しばらくの時が経ち男は無表情のまま口を開いた。
「つまらんな」
「それならば我がついでに殺してきてもいいのだぞ」
青年はまるで遊びにでも誘うように気軽な口調で提案をしたが。
「いや、それにはおよばんよ、私が直接アサシンに会いに行ってくることにする」
「いいのか、不完全な形式で呼び出したとはいえ相手はサーヴァント、お前では敵わぬぞ」
「心配してくれるのか、珍しいな」
男は青年に対して軽い驚きを覚えた。
だが青年は言葉とは裏腹に心配していない態度と口調で。
「当たり前だ、我の協力者をわざわざ聖杯戦争が始まる前になくしてしまうわけにはいかないだろう」
「別に戦いに行くわけではない」
「ほう、じゃあ何しにいくのだ」
男の言葉に興味を持ったのか青年は珍しく聞き返してきた。
「アサシンもそんな召喚では満足していまい、だからその気持ちを後押ししてあげようとお節介を焼くだけだ」
青年は男の言葉を聞くや否や大声で笑い出した。
「ハハハハハハハハハハハハ」
「・・・・・・・」
「ハハハハ、そうかお節介を焼きにいくだけか、それならば我が命の心配するのは迷惑だったかな。
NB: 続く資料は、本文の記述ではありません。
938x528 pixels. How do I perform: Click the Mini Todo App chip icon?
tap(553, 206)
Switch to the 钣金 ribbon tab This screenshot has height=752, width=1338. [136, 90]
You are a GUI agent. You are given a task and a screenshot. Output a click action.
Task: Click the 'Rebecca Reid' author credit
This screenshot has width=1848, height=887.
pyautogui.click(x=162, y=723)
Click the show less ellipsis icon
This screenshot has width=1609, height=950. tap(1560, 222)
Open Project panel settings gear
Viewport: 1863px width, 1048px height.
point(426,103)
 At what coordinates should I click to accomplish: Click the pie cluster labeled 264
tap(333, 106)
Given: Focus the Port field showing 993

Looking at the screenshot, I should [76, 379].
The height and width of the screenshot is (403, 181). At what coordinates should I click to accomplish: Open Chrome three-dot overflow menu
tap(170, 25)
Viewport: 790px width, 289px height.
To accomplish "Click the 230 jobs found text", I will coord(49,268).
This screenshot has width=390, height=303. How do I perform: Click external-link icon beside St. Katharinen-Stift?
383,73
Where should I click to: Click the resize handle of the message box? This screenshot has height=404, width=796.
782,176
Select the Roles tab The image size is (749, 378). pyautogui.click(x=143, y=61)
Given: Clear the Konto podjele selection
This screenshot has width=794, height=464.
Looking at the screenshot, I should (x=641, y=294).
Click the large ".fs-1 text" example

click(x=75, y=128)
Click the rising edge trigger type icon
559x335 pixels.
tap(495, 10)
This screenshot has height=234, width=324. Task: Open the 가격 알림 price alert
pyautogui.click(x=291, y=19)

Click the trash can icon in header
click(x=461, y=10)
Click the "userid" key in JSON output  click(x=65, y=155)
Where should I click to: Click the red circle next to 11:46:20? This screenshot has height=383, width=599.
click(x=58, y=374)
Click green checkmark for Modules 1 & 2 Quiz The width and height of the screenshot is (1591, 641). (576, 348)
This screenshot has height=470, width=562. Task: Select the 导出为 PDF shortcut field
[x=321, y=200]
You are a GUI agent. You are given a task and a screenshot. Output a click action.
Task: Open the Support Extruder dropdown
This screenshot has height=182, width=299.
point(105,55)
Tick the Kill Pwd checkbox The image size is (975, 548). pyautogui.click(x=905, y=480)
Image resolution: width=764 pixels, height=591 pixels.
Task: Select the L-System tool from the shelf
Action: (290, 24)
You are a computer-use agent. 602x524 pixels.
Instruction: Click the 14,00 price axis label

ハハハハハ・・・・・」
男は笑い続けている青年を見ず、再びグラスを持ちながら。
「いや、気持ちは受け取っておこう。では再び協力をするときまで自由にこの町で遊んでおきたまえ」
「わかった、今は雑種が混じっていて吐き気がする世界だが、遊興するには楽しい所が多くあるからなしばらくは様子見を決め込んでいよう」
青年は現れたときと同じく、ドアを使わず忽然と姿を消した。
男は青年が来たときと同じくそれが当たり前のように受け止め、グラスの中にある真っ赤な液体を飲み込んだ。